*** Opening of DATA EXTRACTS ***
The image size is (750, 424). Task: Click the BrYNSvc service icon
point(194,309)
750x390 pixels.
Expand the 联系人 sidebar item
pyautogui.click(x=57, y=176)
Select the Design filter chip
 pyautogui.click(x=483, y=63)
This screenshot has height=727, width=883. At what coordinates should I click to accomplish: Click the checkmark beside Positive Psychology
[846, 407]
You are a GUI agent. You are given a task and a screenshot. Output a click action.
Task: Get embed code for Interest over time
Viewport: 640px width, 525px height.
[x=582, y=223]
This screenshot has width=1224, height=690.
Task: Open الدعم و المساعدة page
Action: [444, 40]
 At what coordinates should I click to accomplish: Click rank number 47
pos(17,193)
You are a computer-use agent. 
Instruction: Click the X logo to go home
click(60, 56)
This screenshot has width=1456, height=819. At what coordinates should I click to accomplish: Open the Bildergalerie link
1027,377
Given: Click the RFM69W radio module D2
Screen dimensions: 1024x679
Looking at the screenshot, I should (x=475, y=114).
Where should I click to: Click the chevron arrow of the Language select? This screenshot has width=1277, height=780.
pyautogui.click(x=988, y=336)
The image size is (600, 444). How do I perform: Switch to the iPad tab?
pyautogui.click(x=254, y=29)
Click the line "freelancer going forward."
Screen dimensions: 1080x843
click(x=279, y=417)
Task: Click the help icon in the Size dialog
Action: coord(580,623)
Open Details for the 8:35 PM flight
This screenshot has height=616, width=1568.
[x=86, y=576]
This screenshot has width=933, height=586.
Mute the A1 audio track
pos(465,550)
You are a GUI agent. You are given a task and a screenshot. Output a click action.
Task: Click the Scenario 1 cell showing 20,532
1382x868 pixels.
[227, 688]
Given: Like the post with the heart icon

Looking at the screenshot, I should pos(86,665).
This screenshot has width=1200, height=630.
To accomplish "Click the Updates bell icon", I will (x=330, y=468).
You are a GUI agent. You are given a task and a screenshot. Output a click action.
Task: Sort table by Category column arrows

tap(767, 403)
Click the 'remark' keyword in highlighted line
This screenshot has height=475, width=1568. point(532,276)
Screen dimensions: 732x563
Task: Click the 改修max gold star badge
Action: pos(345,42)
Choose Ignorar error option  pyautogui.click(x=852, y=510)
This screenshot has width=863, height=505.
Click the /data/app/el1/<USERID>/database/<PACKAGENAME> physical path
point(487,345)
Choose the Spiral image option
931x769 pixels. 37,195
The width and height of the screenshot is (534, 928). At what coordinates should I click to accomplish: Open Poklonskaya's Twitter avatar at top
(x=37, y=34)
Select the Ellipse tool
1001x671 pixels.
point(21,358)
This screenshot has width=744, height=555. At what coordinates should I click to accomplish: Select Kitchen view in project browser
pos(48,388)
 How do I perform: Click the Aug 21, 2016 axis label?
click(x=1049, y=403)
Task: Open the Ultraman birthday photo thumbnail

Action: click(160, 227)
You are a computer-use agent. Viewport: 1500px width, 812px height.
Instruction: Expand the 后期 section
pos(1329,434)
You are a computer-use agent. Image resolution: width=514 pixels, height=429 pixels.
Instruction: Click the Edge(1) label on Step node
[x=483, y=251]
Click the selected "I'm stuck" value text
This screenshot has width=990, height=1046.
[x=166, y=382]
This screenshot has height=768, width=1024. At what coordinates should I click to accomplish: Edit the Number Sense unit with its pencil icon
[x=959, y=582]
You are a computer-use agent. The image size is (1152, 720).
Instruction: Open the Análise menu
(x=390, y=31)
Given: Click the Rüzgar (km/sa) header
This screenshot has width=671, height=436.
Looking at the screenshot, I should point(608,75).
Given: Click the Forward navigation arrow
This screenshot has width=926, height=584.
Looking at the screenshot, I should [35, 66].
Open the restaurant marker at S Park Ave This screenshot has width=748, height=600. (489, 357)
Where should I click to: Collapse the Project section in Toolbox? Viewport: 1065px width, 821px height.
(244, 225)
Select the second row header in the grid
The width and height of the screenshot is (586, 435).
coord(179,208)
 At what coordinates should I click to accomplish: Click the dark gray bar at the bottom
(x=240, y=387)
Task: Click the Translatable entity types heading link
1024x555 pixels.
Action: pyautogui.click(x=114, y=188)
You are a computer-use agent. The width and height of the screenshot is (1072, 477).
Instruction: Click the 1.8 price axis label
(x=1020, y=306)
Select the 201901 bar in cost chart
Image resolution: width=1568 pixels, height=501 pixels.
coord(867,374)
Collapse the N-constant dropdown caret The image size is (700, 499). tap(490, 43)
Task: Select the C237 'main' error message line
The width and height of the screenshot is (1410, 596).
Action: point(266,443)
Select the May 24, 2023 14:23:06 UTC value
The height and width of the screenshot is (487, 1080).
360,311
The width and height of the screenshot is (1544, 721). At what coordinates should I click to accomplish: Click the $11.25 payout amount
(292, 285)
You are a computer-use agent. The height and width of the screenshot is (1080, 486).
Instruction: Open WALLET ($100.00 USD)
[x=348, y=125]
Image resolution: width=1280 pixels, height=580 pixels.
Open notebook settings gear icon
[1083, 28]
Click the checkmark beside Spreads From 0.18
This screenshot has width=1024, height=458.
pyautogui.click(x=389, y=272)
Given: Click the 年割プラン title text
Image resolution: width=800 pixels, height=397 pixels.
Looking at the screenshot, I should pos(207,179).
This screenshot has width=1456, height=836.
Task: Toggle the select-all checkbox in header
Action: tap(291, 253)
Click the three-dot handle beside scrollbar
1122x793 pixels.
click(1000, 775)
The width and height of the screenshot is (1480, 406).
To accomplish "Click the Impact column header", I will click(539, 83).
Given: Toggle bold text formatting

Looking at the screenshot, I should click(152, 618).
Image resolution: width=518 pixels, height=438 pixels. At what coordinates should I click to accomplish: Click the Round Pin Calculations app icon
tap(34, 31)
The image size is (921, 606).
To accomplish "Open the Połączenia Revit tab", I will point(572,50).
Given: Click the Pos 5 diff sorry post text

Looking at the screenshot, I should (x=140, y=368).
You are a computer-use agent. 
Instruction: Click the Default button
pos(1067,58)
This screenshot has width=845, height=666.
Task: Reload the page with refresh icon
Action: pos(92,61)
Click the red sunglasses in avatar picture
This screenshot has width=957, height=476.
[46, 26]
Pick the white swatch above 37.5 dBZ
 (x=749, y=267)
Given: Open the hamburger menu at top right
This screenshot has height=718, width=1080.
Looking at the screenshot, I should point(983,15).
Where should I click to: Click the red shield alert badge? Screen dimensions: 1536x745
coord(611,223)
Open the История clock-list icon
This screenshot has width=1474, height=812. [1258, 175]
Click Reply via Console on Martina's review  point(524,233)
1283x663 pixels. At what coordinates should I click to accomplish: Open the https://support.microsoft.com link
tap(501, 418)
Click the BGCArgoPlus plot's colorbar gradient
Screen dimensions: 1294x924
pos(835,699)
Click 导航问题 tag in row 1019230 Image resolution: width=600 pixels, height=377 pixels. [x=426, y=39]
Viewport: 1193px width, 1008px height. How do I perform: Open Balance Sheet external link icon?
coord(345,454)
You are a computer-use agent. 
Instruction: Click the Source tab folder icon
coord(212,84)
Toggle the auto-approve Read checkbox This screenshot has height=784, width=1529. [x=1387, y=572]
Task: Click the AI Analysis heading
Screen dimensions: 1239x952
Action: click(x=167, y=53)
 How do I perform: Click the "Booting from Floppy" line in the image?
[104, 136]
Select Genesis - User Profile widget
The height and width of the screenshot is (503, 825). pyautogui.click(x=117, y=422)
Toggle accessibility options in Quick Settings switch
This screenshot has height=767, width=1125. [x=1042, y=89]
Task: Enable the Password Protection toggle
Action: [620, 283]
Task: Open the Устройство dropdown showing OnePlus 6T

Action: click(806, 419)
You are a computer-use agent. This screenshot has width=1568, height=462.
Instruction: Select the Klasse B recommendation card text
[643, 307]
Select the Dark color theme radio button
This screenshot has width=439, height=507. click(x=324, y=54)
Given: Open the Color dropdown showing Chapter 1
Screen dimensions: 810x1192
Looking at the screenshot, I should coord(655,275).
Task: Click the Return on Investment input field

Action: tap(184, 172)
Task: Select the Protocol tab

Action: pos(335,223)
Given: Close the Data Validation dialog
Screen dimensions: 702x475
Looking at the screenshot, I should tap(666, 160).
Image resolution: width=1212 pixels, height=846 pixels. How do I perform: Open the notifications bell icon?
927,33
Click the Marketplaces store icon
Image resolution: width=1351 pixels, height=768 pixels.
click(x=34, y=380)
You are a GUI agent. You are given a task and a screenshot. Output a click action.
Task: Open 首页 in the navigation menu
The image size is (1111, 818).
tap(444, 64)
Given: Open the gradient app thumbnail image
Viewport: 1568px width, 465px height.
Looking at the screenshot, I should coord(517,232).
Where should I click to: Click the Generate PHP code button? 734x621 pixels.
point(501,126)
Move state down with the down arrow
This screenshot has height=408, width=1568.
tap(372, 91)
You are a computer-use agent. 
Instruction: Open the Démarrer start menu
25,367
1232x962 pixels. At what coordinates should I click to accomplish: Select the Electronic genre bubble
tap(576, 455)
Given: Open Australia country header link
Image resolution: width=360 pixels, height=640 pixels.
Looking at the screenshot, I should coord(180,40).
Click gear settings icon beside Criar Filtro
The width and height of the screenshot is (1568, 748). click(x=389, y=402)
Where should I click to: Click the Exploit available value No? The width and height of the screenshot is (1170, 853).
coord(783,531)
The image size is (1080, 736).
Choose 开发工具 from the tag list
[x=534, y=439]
*** Close of DATA EXTRACTS ***
**EXERCISE:**
Take the lines above from the one containing "Select the Dark color theme radio button" to the one containing "Given: Open the gradient app thumbnail image" and retype them exactly, both ends included, with nothing added.

**SOLUTION FOR THIS TASK:**
Select the Dark color theme radio button
This screenshot has width=439, height=507. click(x=324, y=54)
Given: Open the Color dropdown showing Chapter 1
Screen dimensions: 810x1192
Looking at the screenshot, I should coord(655,275).
Task: Click the Return on Investment input field

Action: tap(184, 172)
Task: Select the Protocol tab

Action: pos(335,223)
Given: Close the Data Validation dialog
Screen dimensions: 702x475
Looking at the screenshot, I should tap(666, 160).
Image resolution: width=1212 pixels, height=846 pixels. How do I perform: Open the notifications bell icon?
927,33
Click the Marketplaces store icon
Image resolution: width=1351 pixels, height=768 pixels.
click(x=34, y=380)
You are a GUI agent. You are given a task and a screenshot. Output a click action.
Task: Open 首页 in the navigation menu
The image size is (1111, 818).
tap(444, 64)
Given: Open the gradient app thumbnail image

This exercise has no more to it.